Role One: raising children, enacting a project, or performing a specific job in an organization.

Role Two: mentoring, leading, and leaving a legacy inside an organization.

Role Three: leaving a legacy outside family and organization by fostering and ensuring the maintenance of a tradition and/or preserving heritage.

Role Four: working on behalf of a community or broader society, ensuring the welfare and prosperity of people living in this community or society.

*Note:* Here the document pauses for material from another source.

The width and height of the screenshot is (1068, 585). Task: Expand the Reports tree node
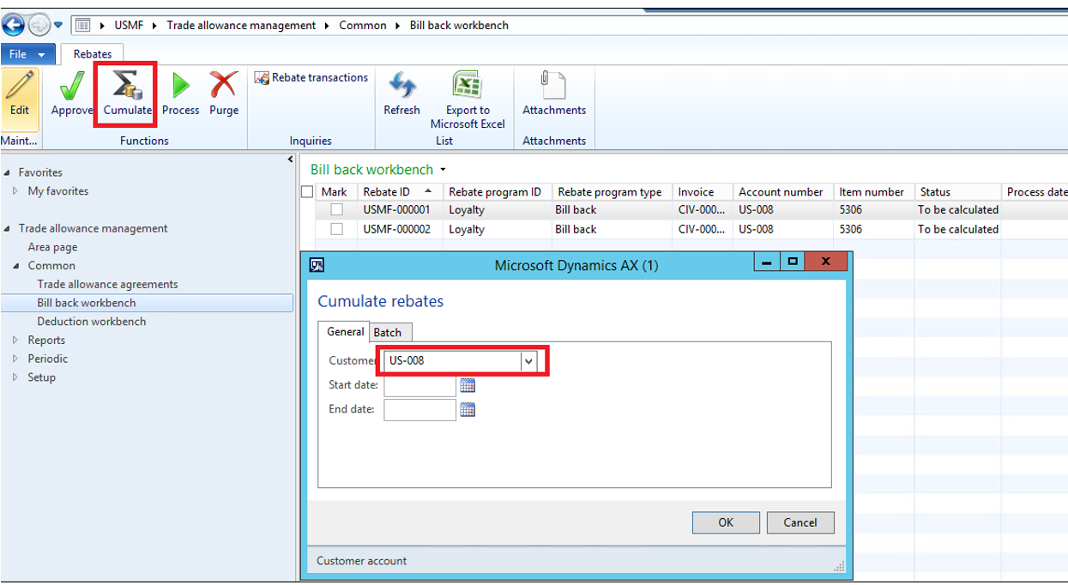coord(15,341)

While we will spend considerable time exemplifying each of these four roles, we begin with a simple illustration:

The first role of generativity is tangibly demonstrated in the offering of food to our family. We have engaged in a project (cooking a meal) that will benefit our children and other family members by providing nutrition, gratifying their senses, and creating a setting in which familial conversations can take place. Meals often provide sanctuaries in which certain kinds of words can be stated and in which nonverbal communication is prominent. Many religions make use of food and special meals to portray, honor, or invoke spiritual presence in a family setting.

Deep caring can move even further and deeper. We contract with a professional coach and indicate that we want to move “outward” in our life’s work. We want to work with the next generation. What happens when we want to convey to the next generation what we have learned about cooking? We prepare and distribute recipes. If we are particularly ambitious and are skilled and knowledgeable cooks, we write cookbooks or even host a cooking show on a cable channel. The goal is to spread and sustain our knowledge by teaching the next generation or our current generation. This is the second role of generativity.

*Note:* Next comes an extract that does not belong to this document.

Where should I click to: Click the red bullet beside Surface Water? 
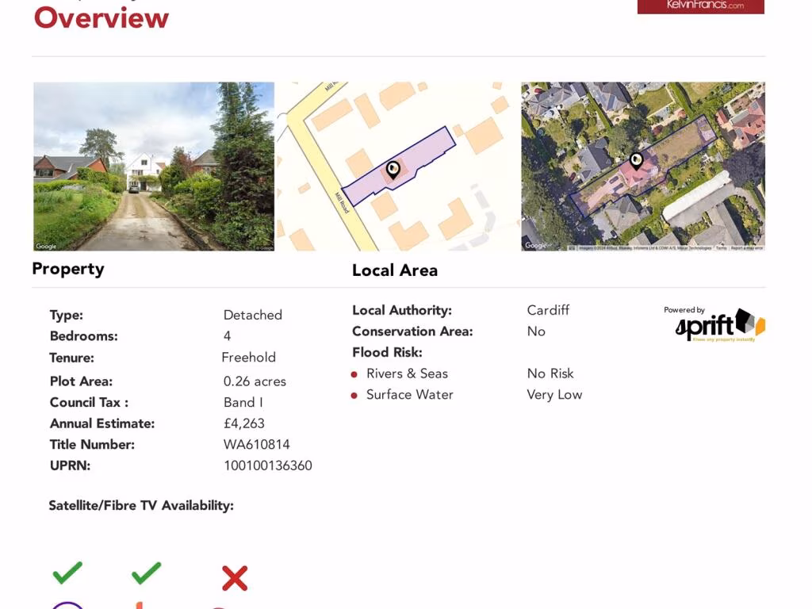(354, 396)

With the encouragement of our coach, we not only write our own cookbook; we also honor other great cooks. We seek to preserve their recipes, cookbooks, and even previously recorded cooking shows. This is the third role of generativity, and it has to do with heritage and tradition. Say the public library in our town has decided to throw away or sell at a greatly discounted price older books to make room for newer ones. Among them are some old cookbooks that seem out of date and are among the first books to be discarded. You find out about this decision and petition to keep the outdated books, noting that great recipes remain eternally valid and vital. It would be a shame to discard this enduring culinary wisdom and dishonor the wonderful women and men who carefully prepared these books. This is Generativity Three at its height.

This third role of generativity can also be enacted when we seek to honor a person who has won the most baking contests at the annual county fair over the past 30 years. We collect baking recipes from many people in our community and assemble them in a cookbook named after the baking champion. Researchers in many fields have been doing this for many years. They honor a colleague who has made major contributions to their field by assembling a series of essays that focus on the themes and findings for which their honored colleague is noted. These assembled essays are given a fancy, Germanic name— they are called “Festschrifts.” This is big time Generativity Three.

There is a fourth way in which generativity is enacted on behalf of the culinary arts. Our coach encourages us to think “outward” not only in time (honoring contributions by others) but also in space (reaching out to our community). We can engage our community in the enhancement of these arts. We start a recipe-sharing club. We ask a chef in town to come to one of our homes and cook a meal for some members of our community. At the same time, the chef offers some tips about cooking and shares her recipe at the end of the meal. We pay for the food and chef, and the chef donates the money to a charitable cause. The chef finds the event to be personally gratifying, and her restaurant gets some publicity.